Document segment.
A 22 year old Oliver woman was jailed for 58 days following sentencing in Penticton court today, Jan. 31, 2018.
(STEVE ARSTAD / iNFOnews.ca)
January 31, 2018 - 4:33 PM
PENTICTON - An Oliver woman facing several charges after knocking a 49-year-old woman down with her car door and driving away was sentenced in Penticton court today.
Angelene Desaray Solien, 22, will spend a total of 58 days in jail after pleading guilty to charges of assault, failure to stop at the scene of an accident, two counts of possession of stolen property under $5,000, possession of a controlled substance and breach.
Solien was sentenced by Provincial Court Judge Michelle Daneliuk in Penticton court this afternoon, Jan. 31.
Solien was found guilty of fleeing the scene after hitting the 49-year-old victim with the open door of Solien’s vehicle as she was backing up following a disagreement with the woman on Lakeshore Road in Oliver on the evening of Jan. 26.

Brief 1.
Revise the records from the line that has "[Menu déroulant devise] (46, 55)" through the line that has "-... (196, 1550)", replacing "BALLON" with "BALLOON" and leaving all else unchanged; give back only those lines.
The news report and the records are unrelated material.

Supplied entries.

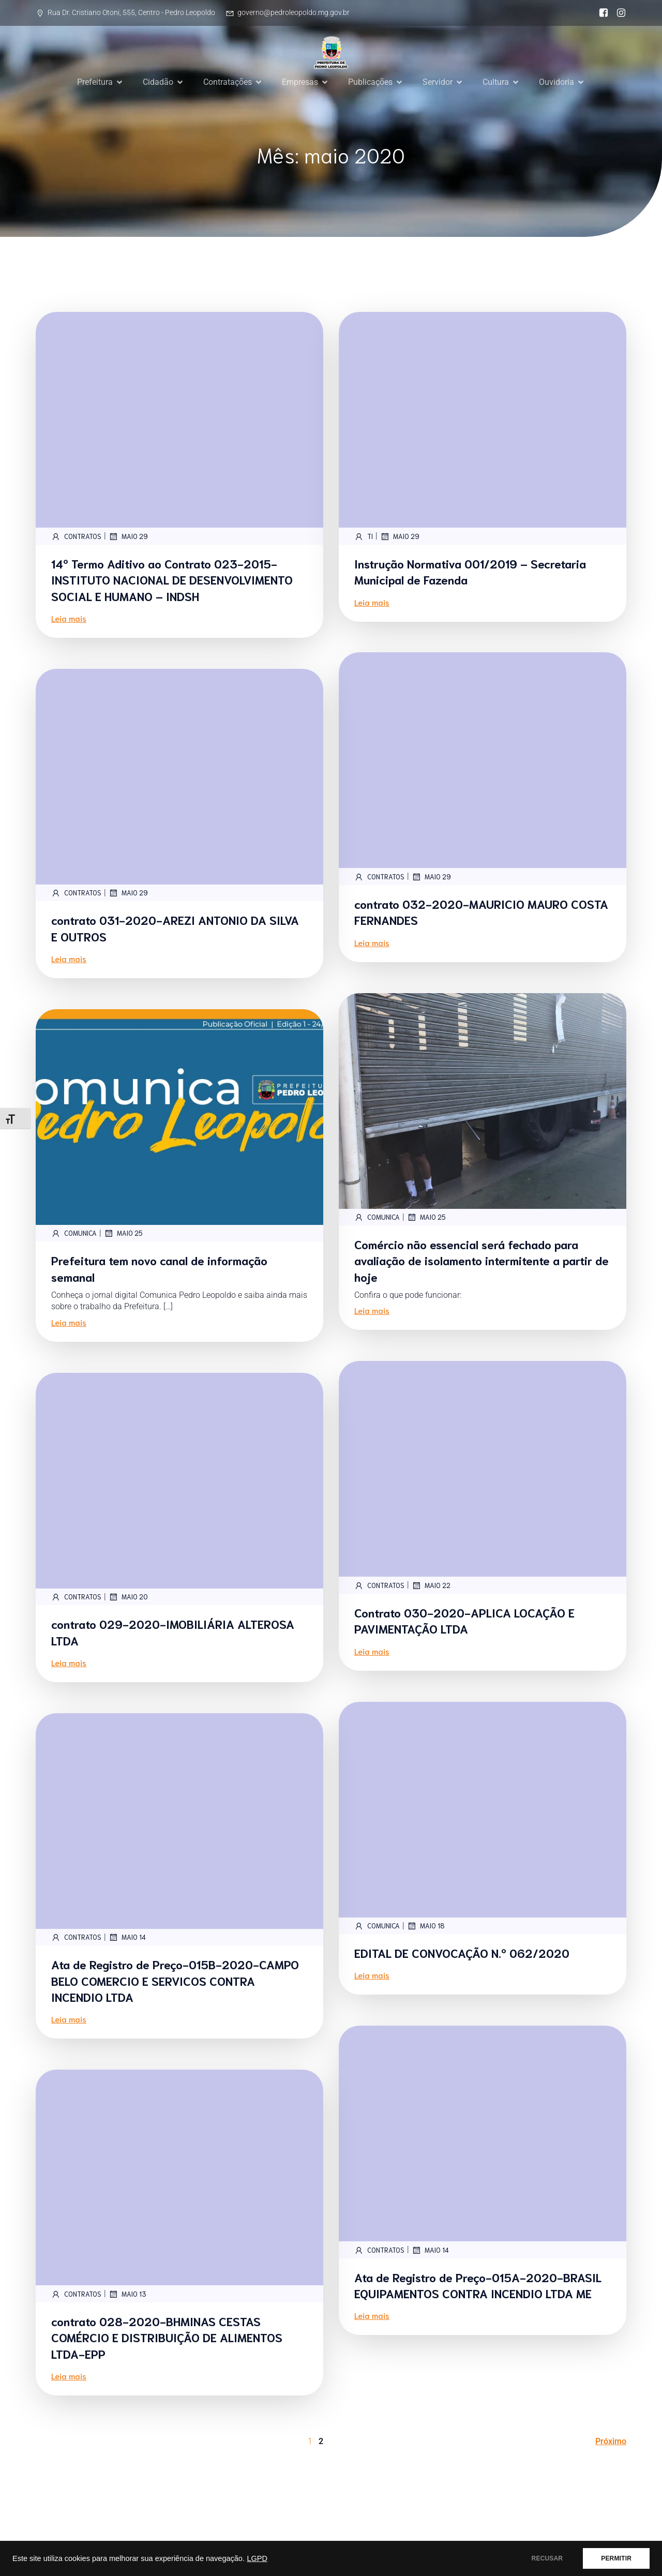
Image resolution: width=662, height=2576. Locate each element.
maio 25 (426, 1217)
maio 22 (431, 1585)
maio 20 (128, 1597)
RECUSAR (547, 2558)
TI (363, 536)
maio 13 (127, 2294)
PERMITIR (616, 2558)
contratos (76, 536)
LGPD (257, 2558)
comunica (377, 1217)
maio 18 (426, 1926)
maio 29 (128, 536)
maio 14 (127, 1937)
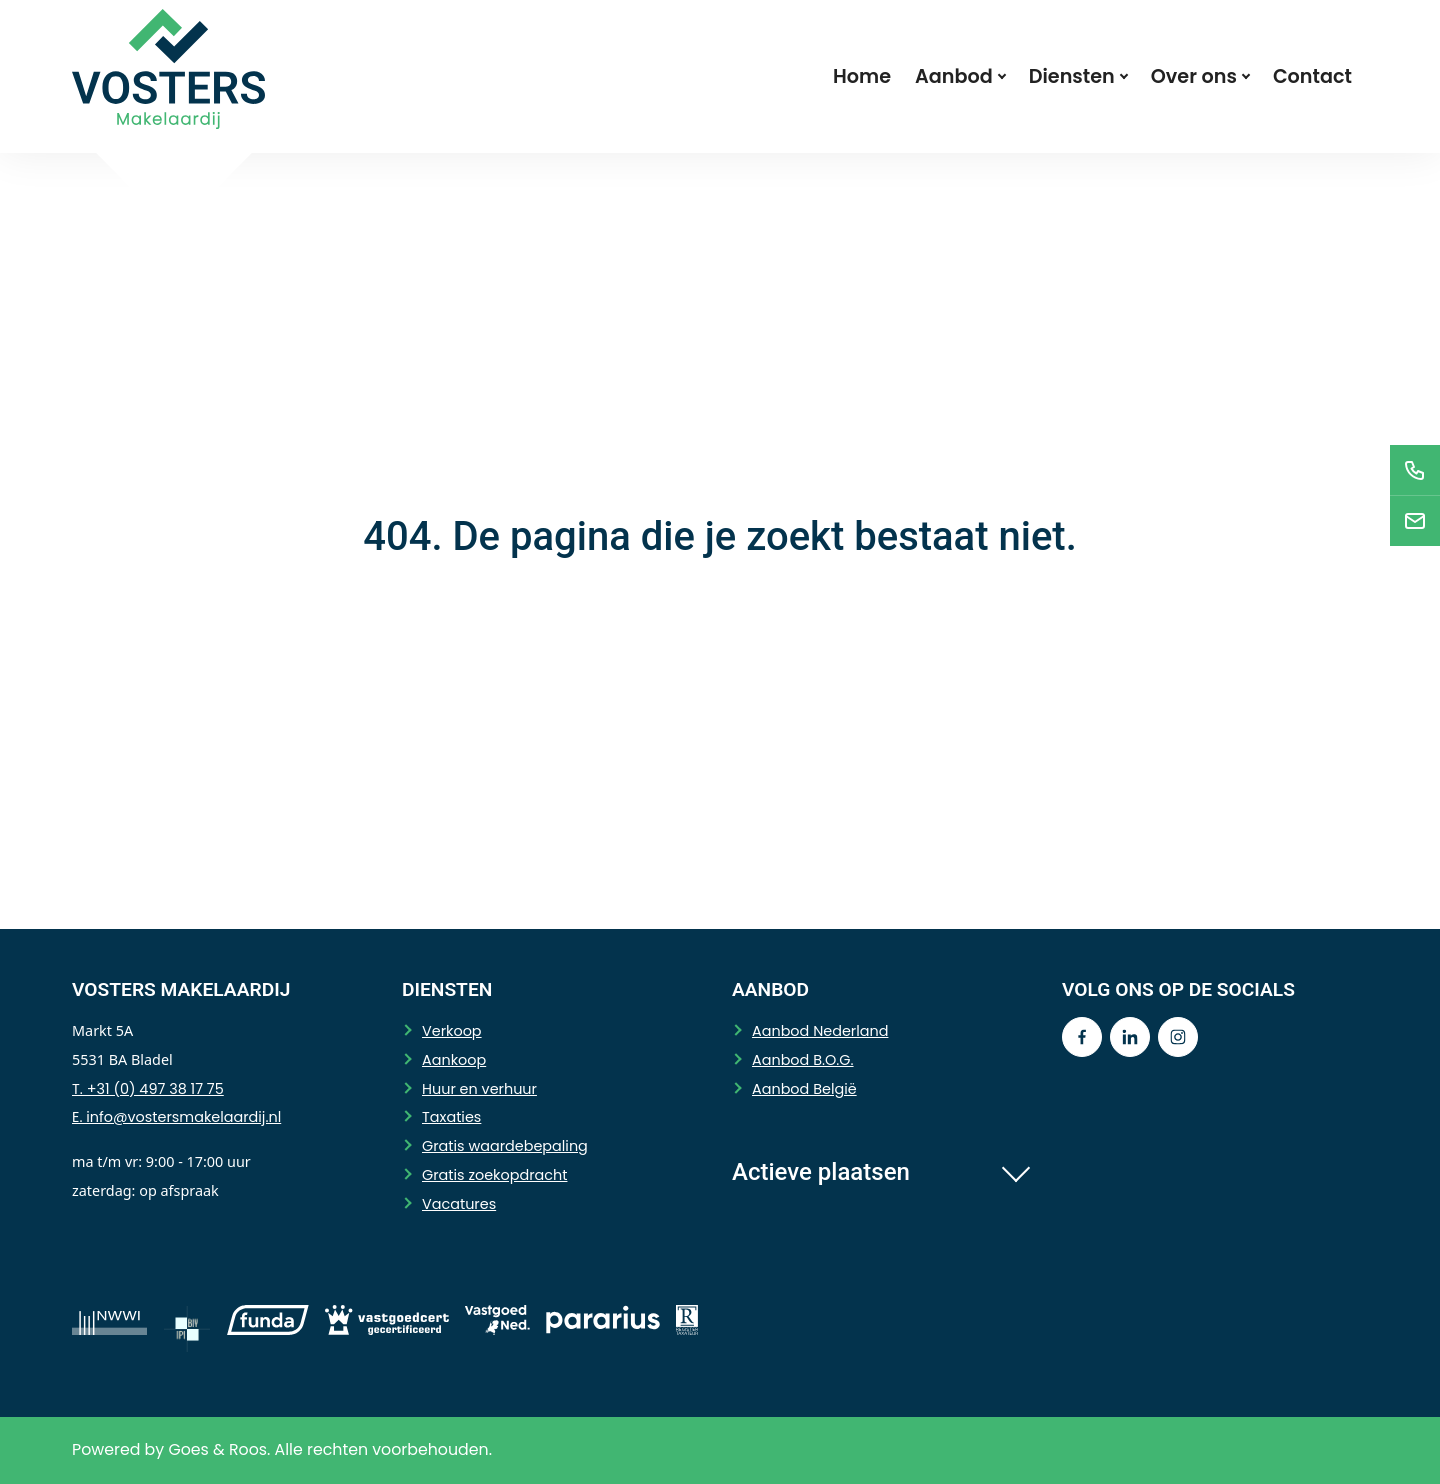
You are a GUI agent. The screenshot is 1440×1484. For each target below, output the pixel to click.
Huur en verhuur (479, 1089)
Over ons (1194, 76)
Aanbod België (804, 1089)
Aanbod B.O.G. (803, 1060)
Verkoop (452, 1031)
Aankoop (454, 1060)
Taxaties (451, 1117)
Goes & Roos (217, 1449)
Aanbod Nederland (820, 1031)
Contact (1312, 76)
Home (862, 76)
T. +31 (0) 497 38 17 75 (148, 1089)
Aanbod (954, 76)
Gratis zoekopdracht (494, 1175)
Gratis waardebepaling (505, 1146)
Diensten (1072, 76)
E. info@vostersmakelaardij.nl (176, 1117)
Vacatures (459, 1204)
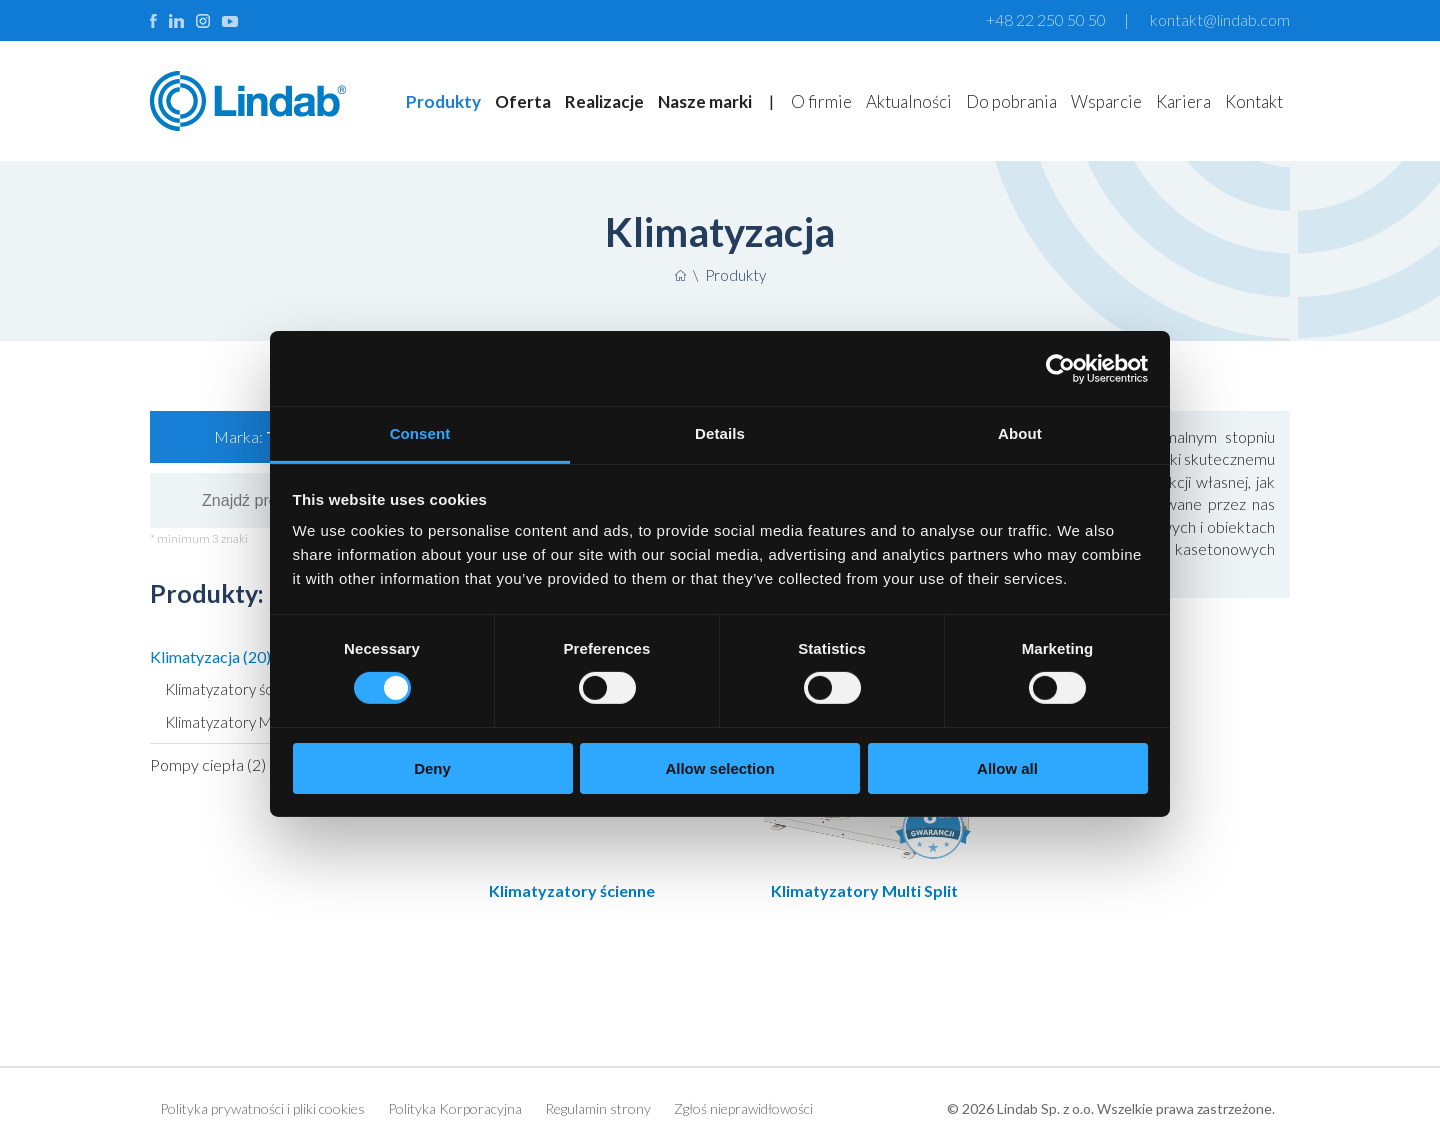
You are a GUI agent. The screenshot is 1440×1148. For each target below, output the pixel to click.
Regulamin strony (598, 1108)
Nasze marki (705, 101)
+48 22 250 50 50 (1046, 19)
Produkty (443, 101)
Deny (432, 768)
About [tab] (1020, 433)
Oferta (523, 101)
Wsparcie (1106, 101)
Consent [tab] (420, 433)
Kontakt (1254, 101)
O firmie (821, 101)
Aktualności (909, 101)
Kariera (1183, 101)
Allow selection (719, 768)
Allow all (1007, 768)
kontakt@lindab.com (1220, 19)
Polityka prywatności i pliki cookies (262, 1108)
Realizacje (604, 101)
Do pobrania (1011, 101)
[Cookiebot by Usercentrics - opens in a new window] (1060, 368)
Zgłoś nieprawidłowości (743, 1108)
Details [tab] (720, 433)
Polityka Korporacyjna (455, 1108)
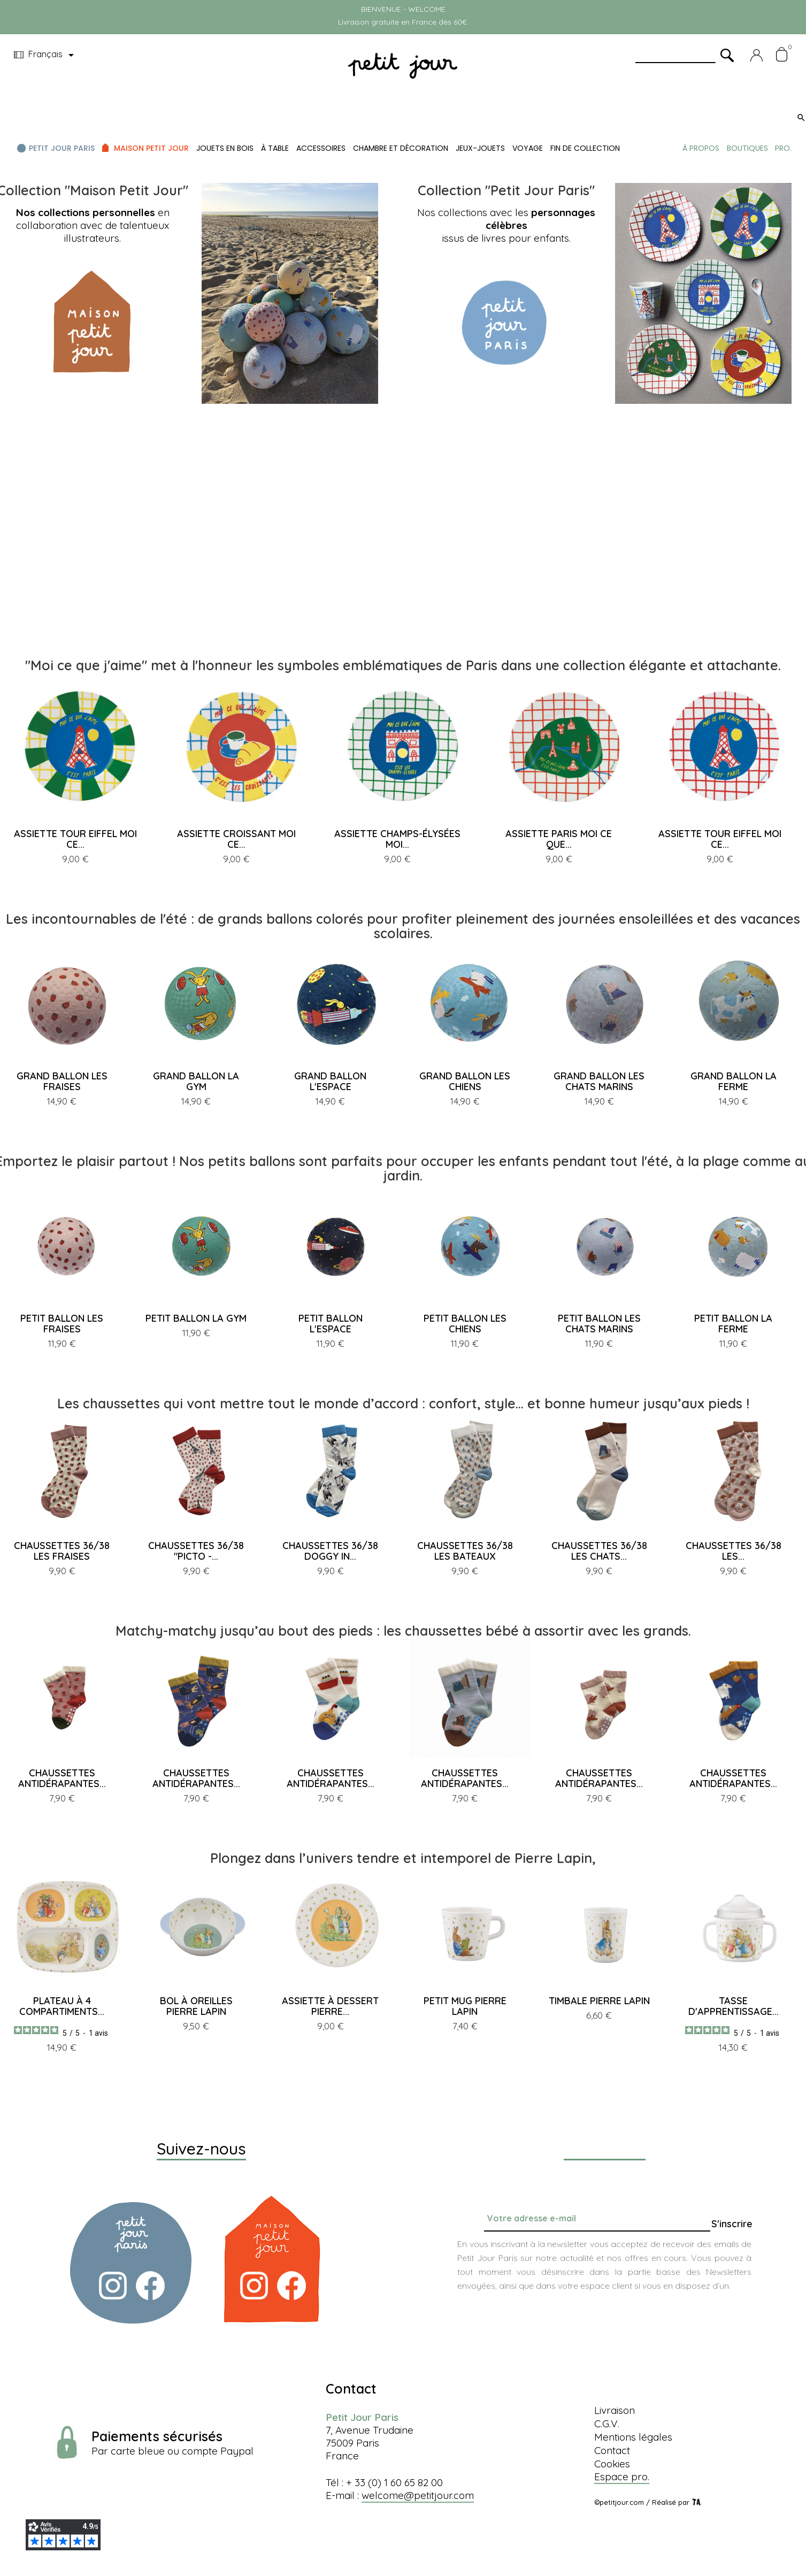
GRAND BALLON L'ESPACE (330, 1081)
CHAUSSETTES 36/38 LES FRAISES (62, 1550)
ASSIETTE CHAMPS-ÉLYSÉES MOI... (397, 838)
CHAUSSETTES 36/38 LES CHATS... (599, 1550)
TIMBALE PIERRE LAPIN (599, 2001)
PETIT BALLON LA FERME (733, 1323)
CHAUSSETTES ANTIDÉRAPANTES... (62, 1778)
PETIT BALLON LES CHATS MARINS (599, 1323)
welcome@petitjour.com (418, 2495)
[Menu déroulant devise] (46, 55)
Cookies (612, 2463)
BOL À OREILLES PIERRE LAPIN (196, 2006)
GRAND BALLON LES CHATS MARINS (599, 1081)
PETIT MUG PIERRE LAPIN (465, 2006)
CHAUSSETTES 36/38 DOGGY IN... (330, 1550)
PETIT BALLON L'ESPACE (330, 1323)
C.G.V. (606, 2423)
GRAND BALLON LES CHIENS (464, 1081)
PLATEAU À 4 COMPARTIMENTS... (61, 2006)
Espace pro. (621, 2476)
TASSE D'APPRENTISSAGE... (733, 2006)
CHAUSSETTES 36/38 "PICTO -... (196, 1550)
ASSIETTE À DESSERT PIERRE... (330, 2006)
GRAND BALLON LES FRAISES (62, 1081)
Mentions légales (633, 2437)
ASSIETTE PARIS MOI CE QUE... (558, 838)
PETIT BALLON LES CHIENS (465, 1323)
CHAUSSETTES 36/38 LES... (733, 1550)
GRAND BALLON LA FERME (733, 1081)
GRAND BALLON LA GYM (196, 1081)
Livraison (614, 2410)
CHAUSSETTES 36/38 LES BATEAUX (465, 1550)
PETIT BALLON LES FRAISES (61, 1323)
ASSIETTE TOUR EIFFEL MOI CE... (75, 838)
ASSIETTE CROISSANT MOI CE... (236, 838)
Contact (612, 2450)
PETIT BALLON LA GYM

Brief 2.
Copy a passage of the news report verbatim, starting at the words "January 31, 2018" and stopping after "Penticton court today.".

Written response 1.
[Menu déroulant devise] (46, 55)
Cookies (612, 2463)
BOL À OREILLES PIERRE LAPIN (196, 2006)
GRAND BALLOON LES CHATS MARINS (599, 1081)
PETIT MUG PIERRE LAPIN (465, 2006)
CHAUSSETTES 36/38 DOGGY IN... (330, 1550)
PETIT BALLOON L'ESPACE (330, 1323)
C.G.V. (606, 2423)
GRAND BALLOON LES CHIENS (464, 1081)
PLATEAU À 4 COMPARTIMENTS... (61, 2006)
Espace pro. (621, 2476)
TASSE D'APPRENTISSAGE... (733, 2006)
CHAUSSETTES 36/38 "PICTO -... (196, 1550)

Written response 2.
January 31, 2018 - 4:33 PM
PENTICTON - An Oliver woman facing several charges after knocking a 49-year-old woman down with her car door and driving away was sentenced in Penticton court today.